I, like millions of others, watched the American version of The Office when it aired. While it gets so many facets of working life right — annoying co-workers, awkward birthday parties, slow days — one element now ubiquitous in office culture is missing: Slack.
As The Office ended the same year as Slack debuted, it makes total sense that it wasn’t included in the show. Upon rewatch, though, viewers can easily imagine how the chat app would’ve impacted daily life at Dunder Mifflin. Now, with millions of workers forced to work from home and thus using Slack, even more, MSCHF decided it was time to see just how the employees of Dunder Mifflin would take to the software.

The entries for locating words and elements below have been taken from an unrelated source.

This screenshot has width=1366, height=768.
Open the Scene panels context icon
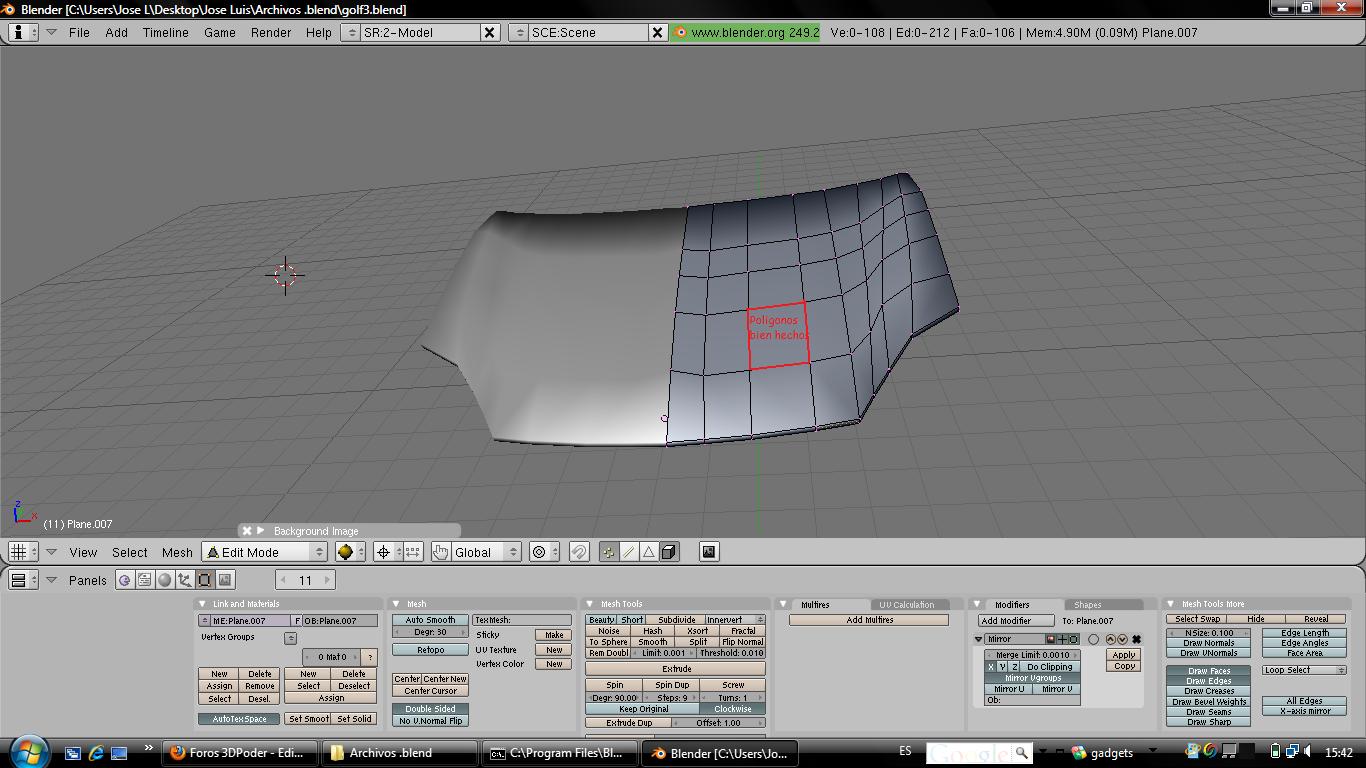(225, 580)
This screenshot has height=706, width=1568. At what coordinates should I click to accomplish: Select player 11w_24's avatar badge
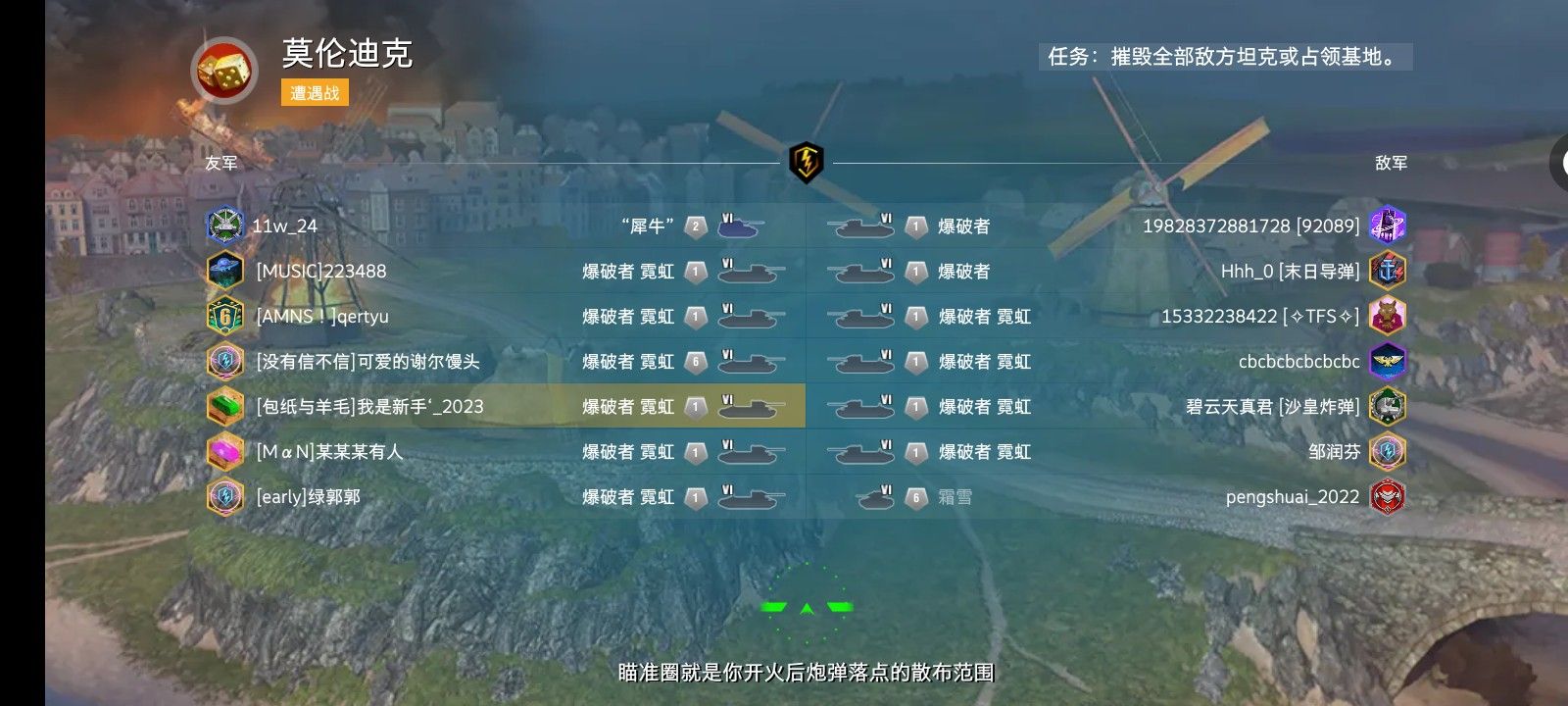click(225, 226)
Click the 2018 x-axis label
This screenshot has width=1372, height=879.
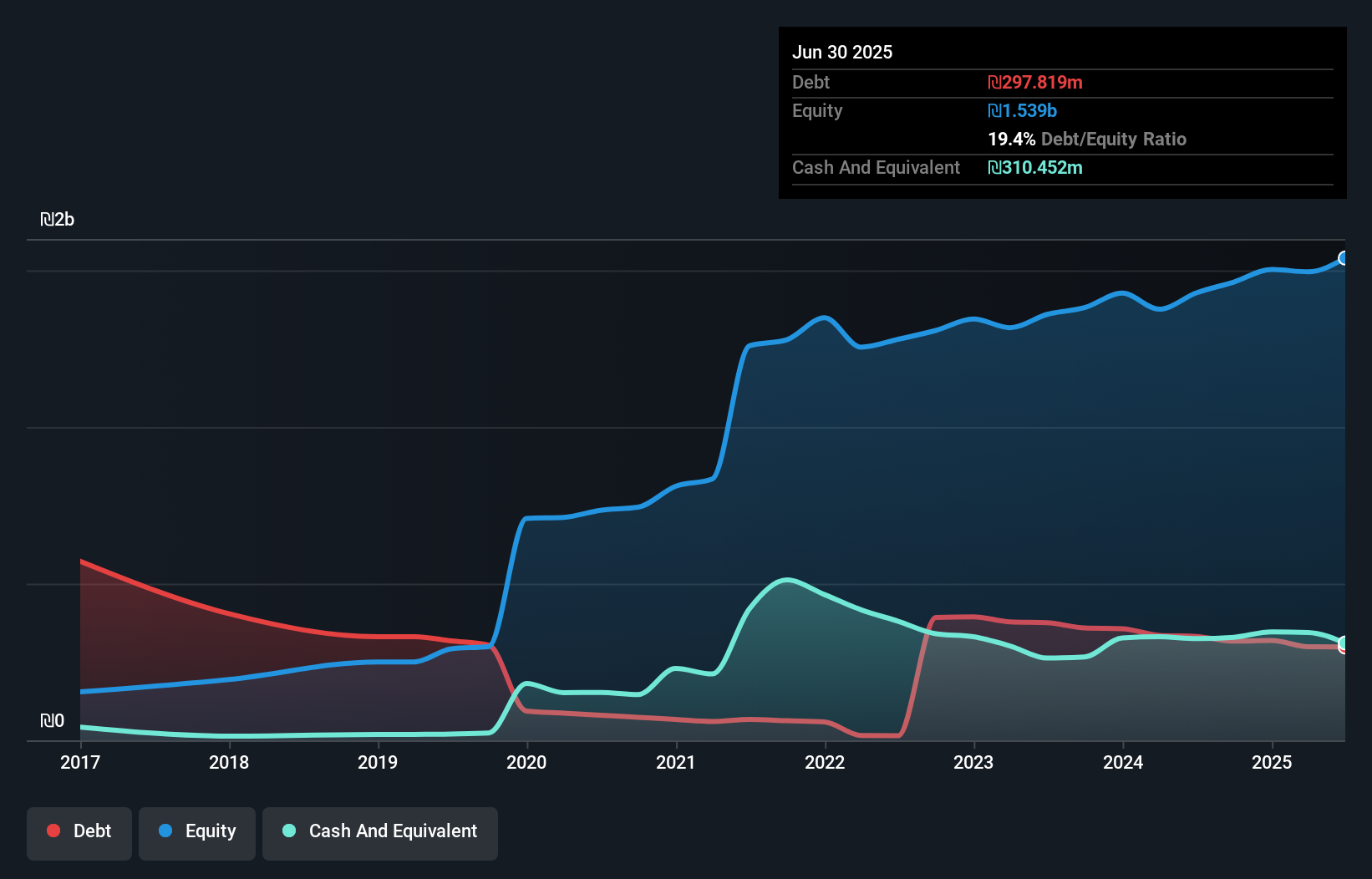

Every weekday from 9 a.m. to 5 p.m. ET, improv players will act out as Office characters. Join the Slack to see it all go down — but only chat in the channels #watercooler and #smoke_break.
“The nature of work and office culture has changed so much since the show aired (a lot of which is centered around the way we use technologies now, and that shaped the way we relate to our coworkers) so this is really cool,” said Daniel Greenberg, head of the strategy at MSCHF. “Also, it’s always fun to use Slack in a way it’s not intended for after getting shut down by them in the past for ‘policy violations.’”
Seeing as many of us are working from home for the foreseeable future, at least we can take a break and see what’s happening in Dunder Mifflin’s Slack rather than our own.